Researcher develops new concrete composite

by K.C. Jaehnig

Researcher develps new concrete composite

CARBONDALE, Ill. -- When construction begins on the Southern Illinois Research Park's first new building this spring, a new kind of concrete developed at Southern Illinois University Carbondale will help it take shape.

Bottom ash, part of the waste generated when power plants burn coal, will substitute for some or all of the sand used in conventional concrete. Contractors will use this new mix in the foundation and slab of the one-story, 19,920-square-foot facility as well as in surrounding curbs and their gutters and in sidewalks and driveways.

"This is a waste product that would otherwise go into landfills and ash ponds," said Sanjeev Kumar, SIUC associate professor of civil engineering who, with the help of his students, created the composite.

If, after seeing how well it works at the research park, the building trades adopt this new material, everyone comes out ahead. Construction companies could save as much as 10 percent on concrete costs. Utility companies would save big bucks by not having to pay landfill charges. And the environment would benefit from having one less product in the waste stream.

Right now, the research team is in the lab, tinkering with percentages of cement, sand, gravel, water and bottom ash needed to meet the design team's strength and stiffness specifications. In March, they'll build a test pad out at the construction site to make sure the mix works as it should and do some tweaking if it doesn't. Kumar expects construction to begin in spring.

While this is the first full-scale use of bottom ash in a construction project, Kumar and his team have been working on ways to make it into a building material for about five years. They began with a series of laboratory experiments designed to test concrete made with different amounts of the stuff for strength, stiffness and durability.

Encouraged by the results, the researchers next tried out their altered concrete by building make-believe foundations at the Illinois Coal Development Park in Carterville and testing them under field-loading conditions.

"The performance of the concrete composites was almost as good as and in some cases better than the equivalent conventional concrete, " Kumar said.

Last summer, the Illinois Department of Transportation agreed to give the SIUC concrete composite a whirl in constructing the temporary road barriers used to divert traffic during road repairs.

"We'll know more with the passage of time, but the performance we have seen so far is similar to that of the barriers made with equivalent conventional concrete," Kumar said.

"The work with IDOT lets us test under real-world conditions.

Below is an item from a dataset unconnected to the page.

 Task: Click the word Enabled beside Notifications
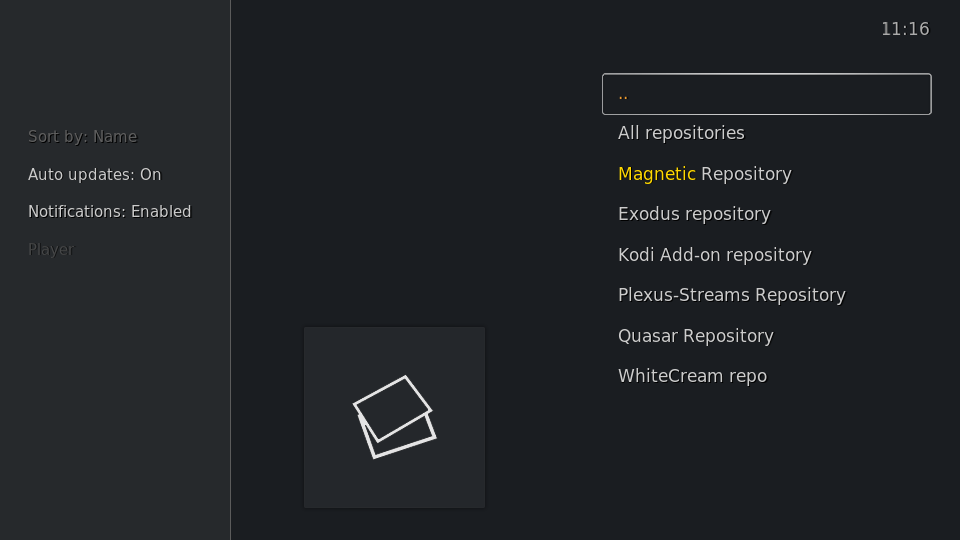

This current project (at the research park) takes us a step further because we're using these composites on an actual building."

New products always meet with some hesitation in the marketplace precisely because they are new and therefore have no track record, Kumar noted.

"Unless they have been tested for several years, end users are reluctant to adopt them," he said.

"Even though we have done extensive lab testing that shows results similar to conventional concrete, (this product) has never been used on an actual project. That was one of the troubles with taking it into commercial production."

Kumar anticipates that those in the building trades will have to see several more projects with good results before they begin to feel confident about using the new concrete. But he thinks that will happen.

"I have talked to several industrial partners who have shown interest in what we are doing," he said.

Leading in research, scholarly and creative activity is among the goals of Southern at 150: Building Excellence Through Commitment, the blueprint for the development of the University by the time it celebrates its 150th anniversary in 2019.

(Caption) Concrete feat - Workers at the Egyptian Concrete Co. in Salem pour concrete made with bottom ash, a type of coal waste, into forms used in making temporary road barriers. Researchers at Southern Illinois University Carbondale developed the experimental material, which performs as well as conventional concrete.